REQUIRED WORK: Any image in the records is to be dropped, and everything else duplicated precisely.

AVAILABLE DATA:

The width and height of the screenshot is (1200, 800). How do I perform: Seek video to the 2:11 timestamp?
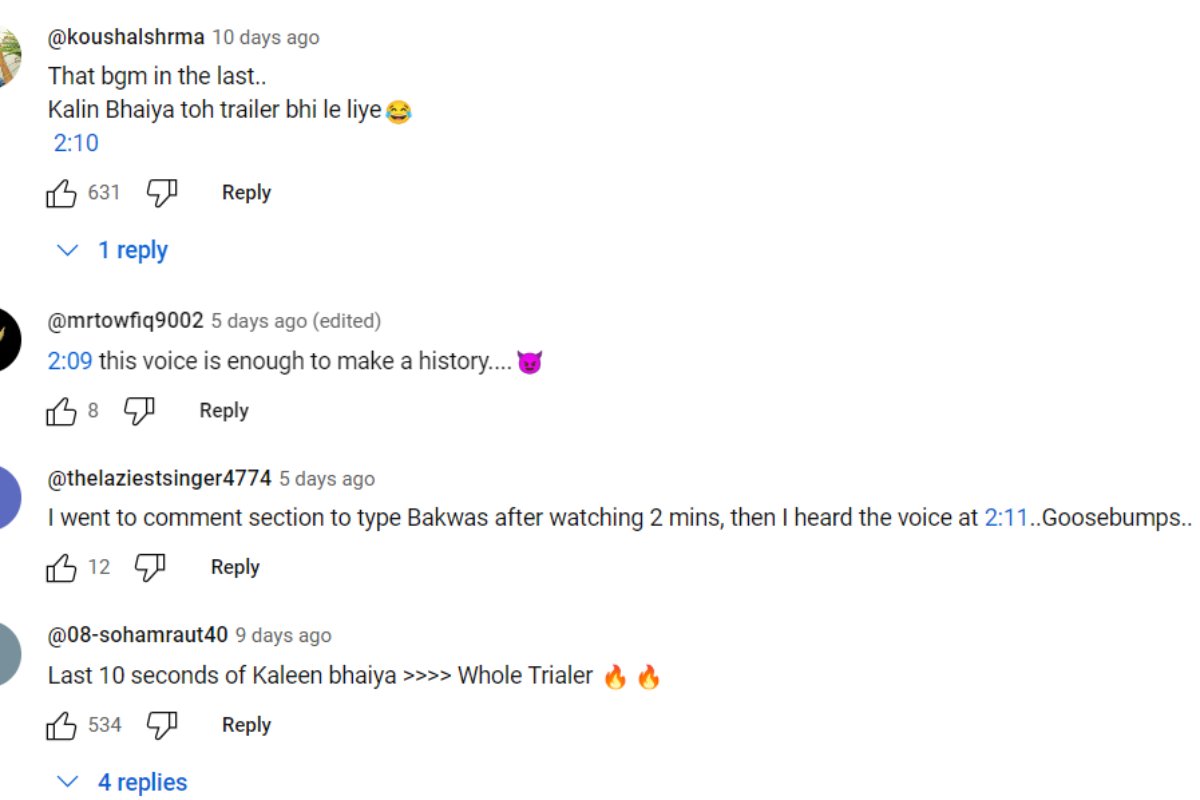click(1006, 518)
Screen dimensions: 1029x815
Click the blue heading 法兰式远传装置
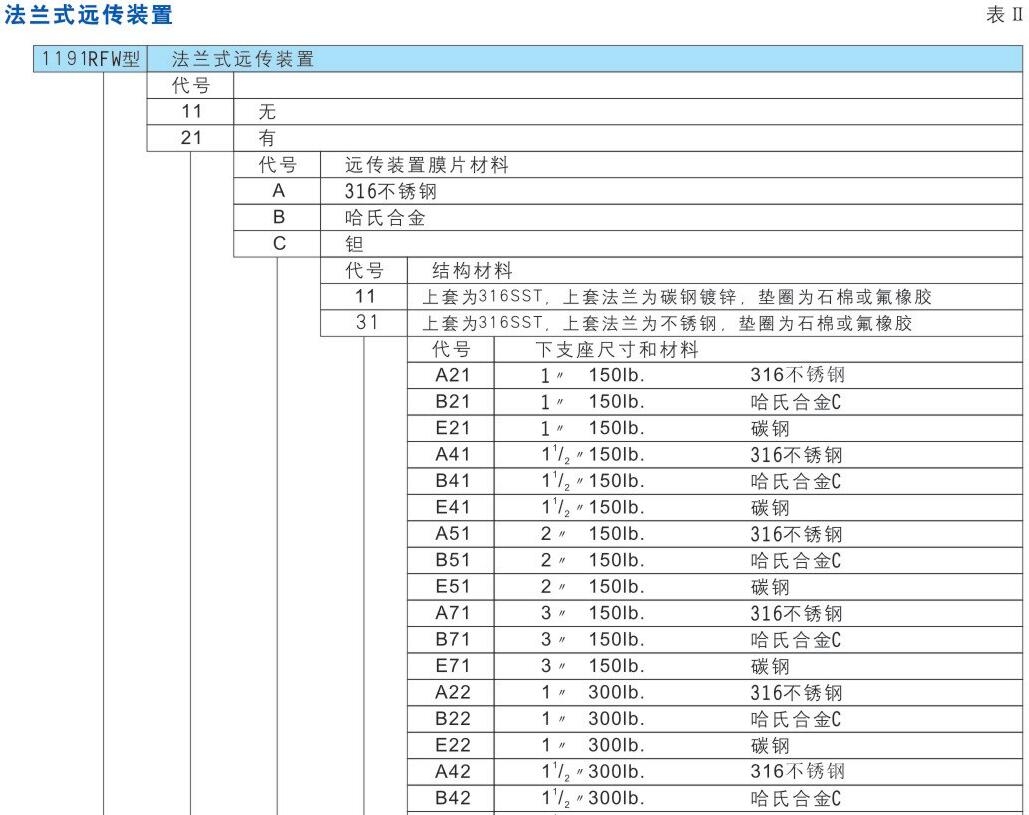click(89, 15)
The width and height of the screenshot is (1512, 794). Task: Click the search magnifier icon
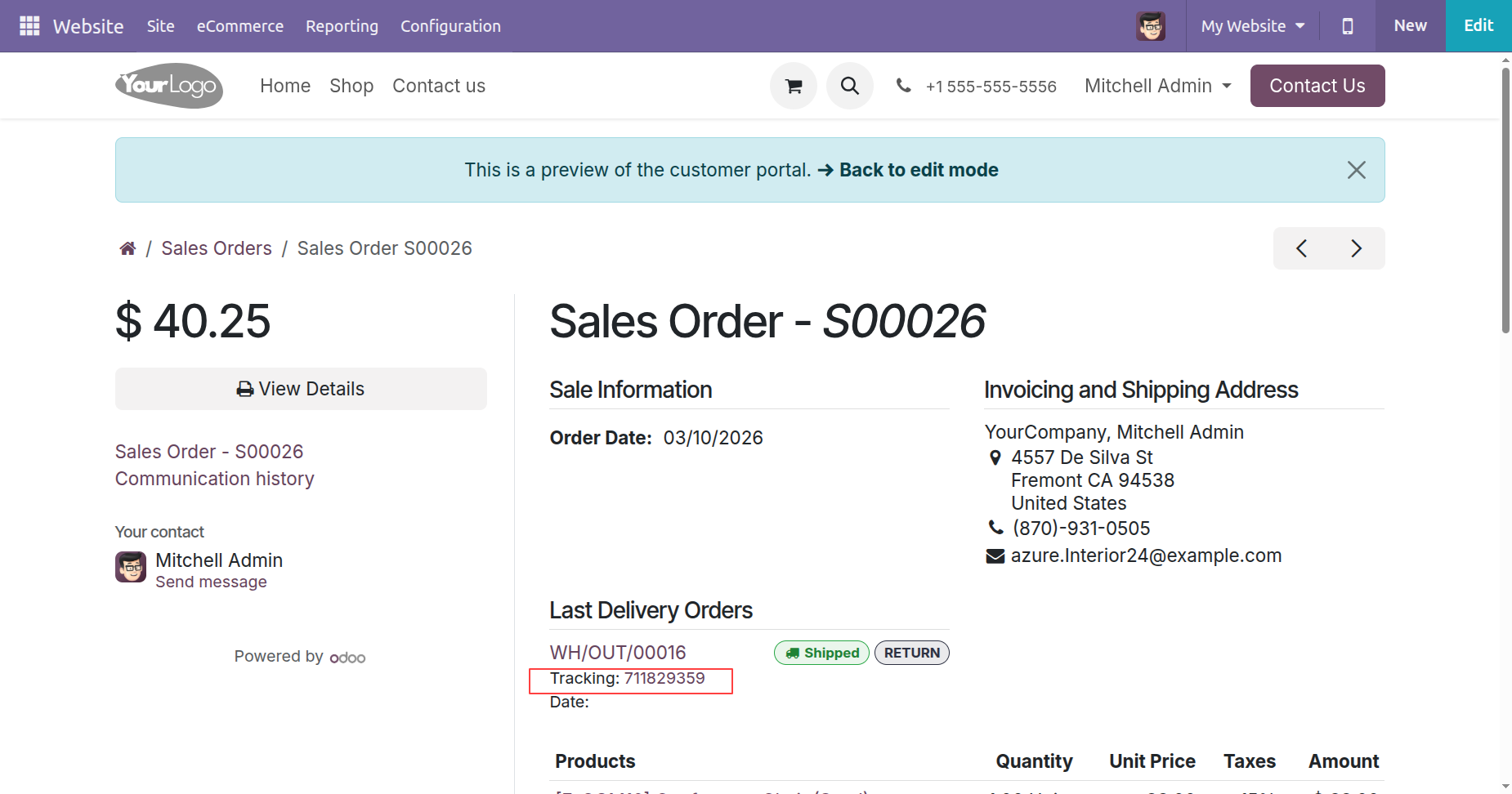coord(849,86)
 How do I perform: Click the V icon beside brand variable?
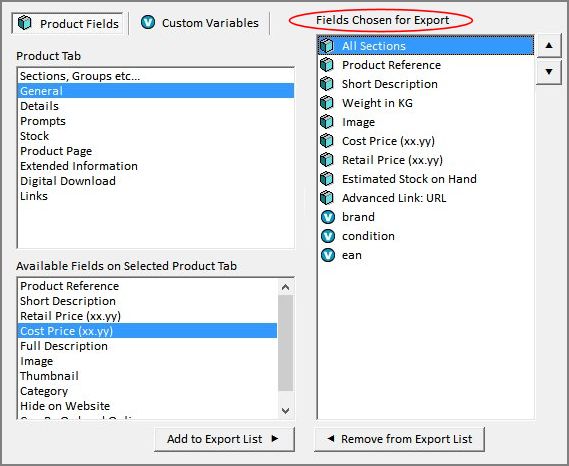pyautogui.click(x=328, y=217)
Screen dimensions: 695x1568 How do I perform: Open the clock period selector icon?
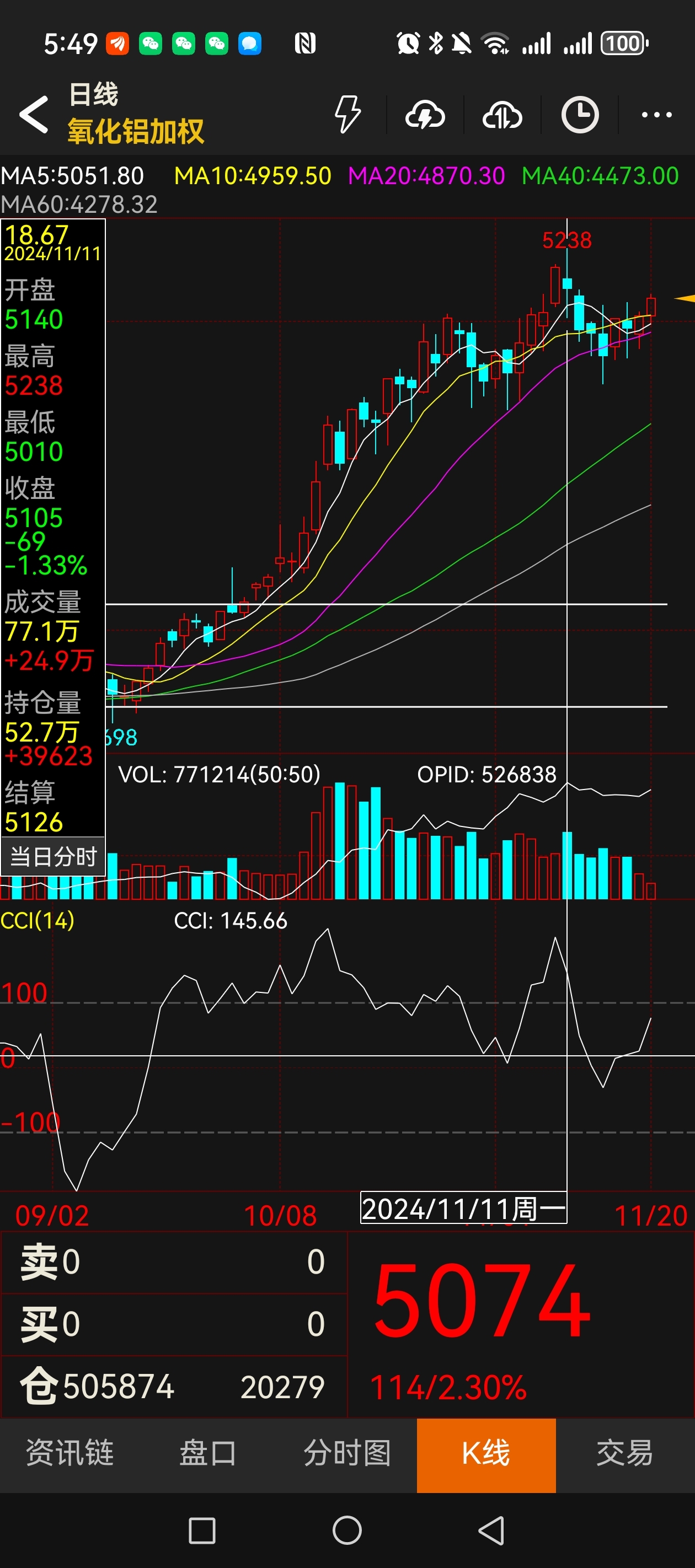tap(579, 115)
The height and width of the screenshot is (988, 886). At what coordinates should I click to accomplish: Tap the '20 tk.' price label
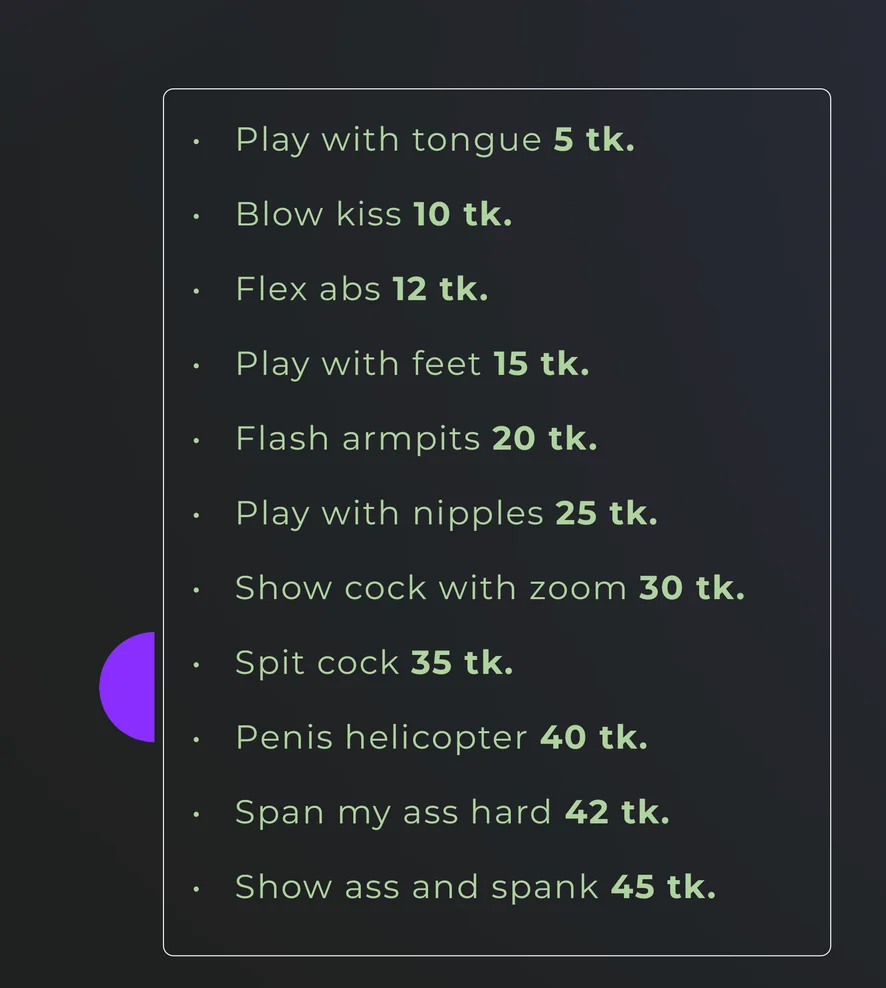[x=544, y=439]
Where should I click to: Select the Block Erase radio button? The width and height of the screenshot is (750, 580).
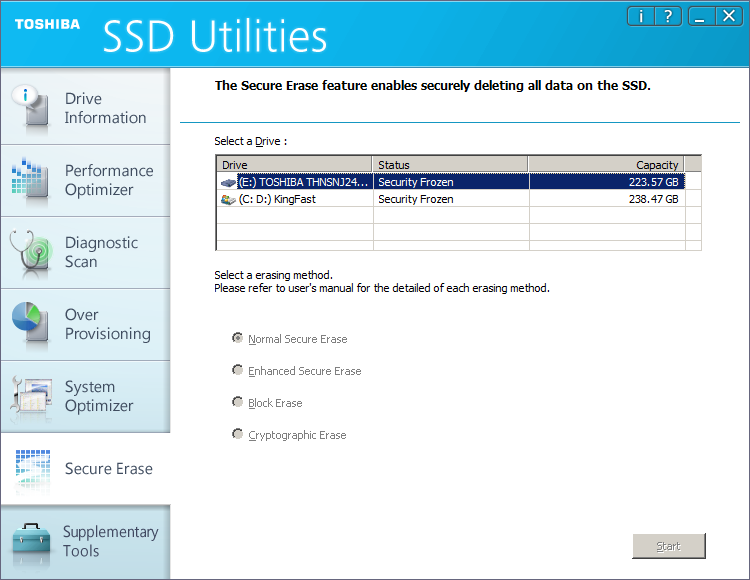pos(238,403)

FINAL ANSWER:
The width and height of the screenshot is (1200, 800). How do I perform: Seek video to the 2:11 timestamp?
click(1006, 518)
Screen dimensions: 1029x815
Click the blue heading 法兰式远传装置
click(89, 15)
The width and height of the screenshot is (1512, 794). Task: Click the search magnifier icon
coord(849,86)
 How do I perform: Click the V icon beside brand variable?
pyautogui.click(x=328, y=217)
Screen dimensions: 695x1568 How do I perform: Open the clock period selector icon?
tap(579, 115)
The height and width of the screenshot is (988, 886). At what coordinates should I click to accomplish: Tap the '20 tk.' price label
[x=544, y=439]
Where should I click to: Select the Block Erase radio button? The width and height of the screenshot is (750, 580).
pos(238,403)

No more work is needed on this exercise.